プールに沈む人数が三人に増えたころ日も沈みかけ、さすがにこれ以上は寒くなるだろうと名残惜しそうにしている四人を従えプールを上がることにした。
各々着替えて、水から上がったあと特有の全身を包みこむような、じんわりとした疲労感を懐かしみながら合流すると。
「おぉおおぉ、なんだこれ、大して動いてないのに何でこんなに疲れるんだ…街中とはいえこれは大丈夫なのか?」
宝珠持ちはマナの濃い地域であれば、疲れ知らずで動く事ができる。逆に街中などの普通の地域では一般人よりは体力が多いほう程度で、疲れるときは普通に疲れる。
「言うたであろう?水の中は地上より動きが阻害される、とな。少し動くのにも普段より沢山の体力が必要なのじゃよ。その上水の中じゃと体が軽く感じられるからのぅ、疲れが実感し辛いのじゃよ」
半端な知識だから大体こんなところだろうと当たりをつけて説明する。どうせこの世界の人には、とりわけアレックスのように基本感性で動く人種相手に浮力や水の抵抗がどうのと解説したところで理解はされないし、ワシ自身もそこまで詳しいわけではない。
「な、なるほど…で、この疲れはいつまで続くんだ?」
「さての、それは各々の体力次第じゃの。そういえばプールで泳いだ後はご飯がおいしいと知り合いが言うておったのぉ…」
「そうか!」
しみじみと言えば明らかに後半に対してのうれしそうなアレックスの反応に苦笑いを返しながら宿屋へと帰る。
夕飯を一緒に取っている最中に四人が船を漕ぎ出したのにはさすがに嘆息するしかなかったが、熱いスープに顔を突っ込ませるわけにもいかないとカルンの肩を優しく叩き、残りには拳骨を喰らわす。

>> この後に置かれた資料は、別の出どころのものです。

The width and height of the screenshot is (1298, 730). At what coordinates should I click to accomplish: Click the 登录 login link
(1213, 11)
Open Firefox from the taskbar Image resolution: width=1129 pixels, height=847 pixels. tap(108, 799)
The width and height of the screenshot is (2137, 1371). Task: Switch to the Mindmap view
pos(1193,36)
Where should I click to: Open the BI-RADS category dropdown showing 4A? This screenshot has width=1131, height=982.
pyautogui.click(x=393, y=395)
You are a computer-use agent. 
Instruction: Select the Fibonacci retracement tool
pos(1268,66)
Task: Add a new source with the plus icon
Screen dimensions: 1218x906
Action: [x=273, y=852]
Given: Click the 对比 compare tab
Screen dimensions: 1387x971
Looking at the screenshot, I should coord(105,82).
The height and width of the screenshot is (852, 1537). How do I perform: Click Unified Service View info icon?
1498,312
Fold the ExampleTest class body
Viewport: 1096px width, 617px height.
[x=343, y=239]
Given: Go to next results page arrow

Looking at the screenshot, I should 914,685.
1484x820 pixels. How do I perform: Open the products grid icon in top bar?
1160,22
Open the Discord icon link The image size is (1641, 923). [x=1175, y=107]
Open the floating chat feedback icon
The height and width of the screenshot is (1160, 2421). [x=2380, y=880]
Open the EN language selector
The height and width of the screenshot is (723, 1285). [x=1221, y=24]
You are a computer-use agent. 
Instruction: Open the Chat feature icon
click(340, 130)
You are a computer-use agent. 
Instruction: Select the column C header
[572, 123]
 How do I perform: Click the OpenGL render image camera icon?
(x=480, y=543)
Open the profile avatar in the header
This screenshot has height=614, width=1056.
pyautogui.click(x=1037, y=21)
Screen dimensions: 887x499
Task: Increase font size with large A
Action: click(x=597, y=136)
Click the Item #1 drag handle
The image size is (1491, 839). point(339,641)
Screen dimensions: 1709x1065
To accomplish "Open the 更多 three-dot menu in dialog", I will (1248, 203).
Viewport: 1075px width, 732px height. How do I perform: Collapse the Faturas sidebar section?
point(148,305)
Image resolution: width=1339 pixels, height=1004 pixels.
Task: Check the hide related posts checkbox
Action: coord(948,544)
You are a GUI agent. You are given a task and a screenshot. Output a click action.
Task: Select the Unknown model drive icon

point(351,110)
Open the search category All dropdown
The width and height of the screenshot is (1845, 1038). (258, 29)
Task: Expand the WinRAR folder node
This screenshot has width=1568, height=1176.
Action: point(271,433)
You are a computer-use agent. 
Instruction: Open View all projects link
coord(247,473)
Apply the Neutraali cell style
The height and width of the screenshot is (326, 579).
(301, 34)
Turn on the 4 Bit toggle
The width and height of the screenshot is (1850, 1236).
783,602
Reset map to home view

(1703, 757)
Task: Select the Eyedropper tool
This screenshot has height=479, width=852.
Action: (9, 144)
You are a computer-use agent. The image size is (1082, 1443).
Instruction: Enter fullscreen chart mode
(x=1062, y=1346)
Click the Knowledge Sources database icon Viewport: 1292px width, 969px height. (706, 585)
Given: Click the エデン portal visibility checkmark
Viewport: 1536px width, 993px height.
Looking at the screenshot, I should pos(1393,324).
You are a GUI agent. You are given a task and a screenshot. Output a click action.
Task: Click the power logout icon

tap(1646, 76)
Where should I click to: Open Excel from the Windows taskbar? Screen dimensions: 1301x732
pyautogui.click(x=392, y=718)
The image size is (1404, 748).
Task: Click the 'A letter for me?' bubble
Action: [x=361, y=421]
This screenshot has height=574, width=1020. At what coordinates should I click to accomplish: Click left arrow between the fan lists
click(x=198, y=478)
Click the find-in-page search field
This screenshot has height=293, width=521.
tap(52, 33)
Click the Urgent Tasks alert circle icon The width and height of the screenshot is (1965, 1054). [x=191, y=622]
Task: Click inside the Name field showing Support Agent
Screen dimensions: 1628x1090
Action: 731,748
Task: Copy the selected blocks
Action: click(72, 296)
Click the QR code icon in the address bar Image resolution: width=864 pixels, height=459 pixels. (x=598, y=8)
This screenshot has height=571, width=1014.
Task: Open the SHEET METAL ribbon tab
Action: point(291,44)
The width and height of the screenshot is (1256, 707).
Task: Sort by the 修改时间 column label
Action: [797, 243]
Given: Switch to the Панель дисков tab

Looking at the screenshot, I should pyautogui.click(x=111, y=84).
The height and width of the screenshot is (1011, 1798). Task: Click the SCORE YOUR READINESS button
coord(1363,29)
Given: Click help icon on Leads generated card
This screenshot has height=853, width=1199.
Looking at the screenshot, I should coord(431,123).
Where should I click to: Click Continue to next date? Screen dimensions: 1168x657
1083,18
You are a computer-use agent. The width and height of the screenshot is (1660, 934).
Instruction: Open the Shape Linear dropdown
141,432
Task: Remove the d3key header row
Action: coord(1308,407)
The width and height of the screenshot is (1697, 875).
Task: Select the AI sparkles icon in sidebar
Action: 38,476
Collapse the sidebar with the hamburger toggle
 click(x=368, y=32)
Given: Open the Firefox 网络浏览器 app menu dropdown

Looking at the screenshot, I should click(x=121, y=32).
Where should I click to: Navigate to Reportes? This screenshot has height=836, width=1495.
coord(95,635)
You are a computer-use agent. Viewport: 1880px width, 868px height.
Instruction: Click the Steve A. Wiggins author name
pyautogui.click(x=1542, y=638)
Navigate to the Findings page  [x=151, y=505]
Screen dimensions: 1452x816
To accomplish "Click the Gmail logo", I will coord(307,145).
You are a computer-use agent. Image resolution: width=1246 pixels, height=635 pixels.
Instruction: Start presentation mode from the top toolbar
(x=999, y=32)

頭をさするその姿に呆れはしても、それだけ楽しんでくれたということなので自然とまた笑顔になるのだった。
無いのなら
造ってしまおう
ホトトギス
本来はもっと短いはずでしたが興が乗っていつの間にやら本編より長く…。
それはそうと今回みたいに魔法理由に何でもかんでも出来てしまいますが自分としては無制限にそれは流石にと思ったので。
今回は金持ち連中しか気軽に利用できない程高価に、という制限を入れてみました。
こういう制限の設定考えるのとても楽しいです。